İsrail Başbakanı Benyamin Netanyahu'nun Türkiye'nin arabuluculuğunu "dürüst bulmadığı ve istemediği" yönünde çıkan haberlerin sorulması üzerine Davutoğlu, çeviri yapılırken "dürüst" kelimesinin yanlış anlamalara sebebiyet verdiğini, aslında kullanılan kelimenin "tarafsız" olduğunu belirterek, "Bizim ne kadar dürüst bir arabulucu olduğumuzu geçen seneki İsrail-Suriye dolaylı görüşmeleri göstermiştir. O zaman, zamanın İsrail hükümeti tarafından da, Suriye hükümeti tarafından da takdir edilen bir arabulucuk girişimimiz olmuştur. Türkiye her zaman sadece bu konuda değil bölgesel ve küresel bütün konularda ilkeli bir tutum benimsemiştir ve benimsemeye devam edecektir" dedi.

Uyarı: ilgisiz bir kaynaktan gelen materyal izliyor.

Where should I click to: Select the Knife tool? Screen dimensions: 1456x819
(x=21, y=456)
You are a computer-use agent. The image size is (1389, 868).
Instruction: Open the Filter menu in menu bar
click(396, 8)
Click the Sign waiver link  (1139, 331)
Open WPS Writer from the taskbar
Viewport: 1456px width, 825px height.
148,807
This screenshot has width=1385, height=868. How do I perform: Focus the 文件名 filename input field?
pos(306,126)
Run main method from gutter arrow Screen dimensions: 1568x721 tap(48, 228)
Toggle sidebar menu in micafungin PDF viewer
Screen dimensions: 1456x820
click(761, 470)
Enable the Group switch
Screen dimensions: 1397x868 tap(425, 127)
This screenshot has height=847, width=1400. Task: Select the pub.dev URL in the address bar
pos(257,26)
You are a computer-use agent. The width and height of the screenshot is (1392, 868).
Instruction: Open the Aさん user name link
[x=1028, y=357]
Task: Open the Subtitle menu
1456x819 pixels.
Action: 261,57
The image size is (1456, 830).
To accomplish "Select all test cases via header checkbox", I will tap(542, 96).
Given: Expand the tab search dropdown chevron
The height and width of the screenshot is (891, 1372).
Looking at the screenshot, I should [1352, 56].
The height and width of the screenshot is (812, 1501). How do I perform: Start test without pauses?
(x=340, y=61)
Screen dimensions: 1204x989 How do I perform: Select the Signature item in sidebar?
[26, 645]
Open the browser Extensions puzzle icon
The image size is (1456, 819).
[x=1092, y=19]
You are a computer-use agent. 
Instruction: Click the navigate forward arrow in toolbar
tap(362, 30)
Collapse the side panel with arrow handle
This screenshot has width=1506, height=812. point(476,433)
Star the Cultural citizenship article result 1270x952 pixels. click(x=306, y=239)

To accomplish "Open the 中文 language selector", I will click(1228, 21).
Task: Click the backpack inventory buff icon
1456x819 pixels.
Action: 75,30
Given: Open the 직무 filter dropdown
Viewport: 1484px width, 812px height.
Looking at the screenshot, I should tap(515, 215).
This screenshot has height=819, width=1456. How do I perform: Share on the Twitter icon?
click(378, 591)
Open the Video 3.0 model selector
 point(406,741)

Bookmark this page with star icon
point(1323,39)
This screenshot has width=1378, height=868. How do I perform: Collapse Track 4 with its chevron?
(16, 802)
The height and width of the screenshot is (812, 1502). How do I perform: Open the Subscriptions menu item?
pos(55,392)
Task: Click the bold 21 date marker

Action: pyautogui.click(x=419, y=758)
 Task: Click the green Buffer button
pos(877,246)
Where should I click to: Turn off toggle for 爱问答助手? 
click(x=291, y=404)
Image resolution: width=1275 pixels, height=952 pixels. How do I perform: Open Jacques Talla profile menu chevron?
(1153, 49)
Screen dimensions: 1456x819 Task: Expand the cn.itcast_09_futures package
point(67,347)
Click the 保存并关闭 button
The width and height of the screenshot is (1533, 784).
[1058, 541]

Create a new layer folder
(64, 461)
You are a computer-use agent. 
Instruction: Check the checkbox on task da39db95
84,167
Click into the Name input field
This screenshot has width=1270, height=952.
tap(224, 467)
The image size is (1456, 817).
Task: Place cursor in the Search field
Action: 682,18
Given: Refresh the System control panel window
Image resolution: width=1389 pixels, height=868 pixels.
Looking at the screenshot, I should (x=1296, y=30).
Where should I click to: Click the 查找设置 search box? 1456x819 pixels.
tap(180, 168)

Davutoğlu, Türkiye ile Çek Cumhuriyeti arasındaki ikili ilişkileri, "köklü bir geleneğe sahip, mükemmel ilişkiler" olarak nitelendirdi.
Kohout: İlişkiler çok etkileyici
Çek Cumhuriyeti Dışişleri Bakanı ve Başbakan Yardımcısı Jan Kohout da, yaptığı konuşmada, daha önce de Türkiye'de bulunduğunu ve geçen sürede olan değişikliklerin kendisi için "çok etkileyici" olduğunu söyledi.
Kohout, Türkiye'nin AB süreciyle ilgili konuları ele aldıklarını kaydederek, Çek Cumhuriyeti'nin her zaman Türkiye'nin AB üyeliğini desteklediğini belirtti. Kohout, Türkiye'nin AB üyeliğinin hem Çek Cumhuriyeti, hem de AB için stratejik bir öneme sahip olduğu görüşünü dile getirdi.
İki ülke arasındaki siyasi ilişkileri "mükemmel" olarak niteleyen Kohout, sadece ekonomik ilişkilerin "biraz daha derinleştirilmesi" gerektiğini bildirdi.
Kohout, "strateji kağıdı" oluşturma konusunda daha önce Prag'da görüşmeler yapıldığını ve bunun sonuca ulaşması için konuyu takip edeceklerini söyledi.
Bir gazetecinin, "Çek Cumhuriyeti Cumhurbaşkanının AB Lizbon Anlaşması'nı onaylamayan tek kişi olduğunu" belirterek, "bu çekincelerin ortadan kalkıp kalkmadığını" sorması üzerine Kohout, "Cumhurbaşkanımız bu anlaşmayı yasal olarak imzalayacak konumda olan kişi değil. Anayasa Mahkemesine başvuruldu ve Lizbon Anlaşması'nın anayasamıza uygunluğu konusu ele alındı. 27 Ekimde Anayasa Mahkemesinin kararını bekliyoruz. Bu vakte kadar Cumhurbaşkanımız bu anlaşmayı onaylamak gibi bir konuma sahip değil" dedi.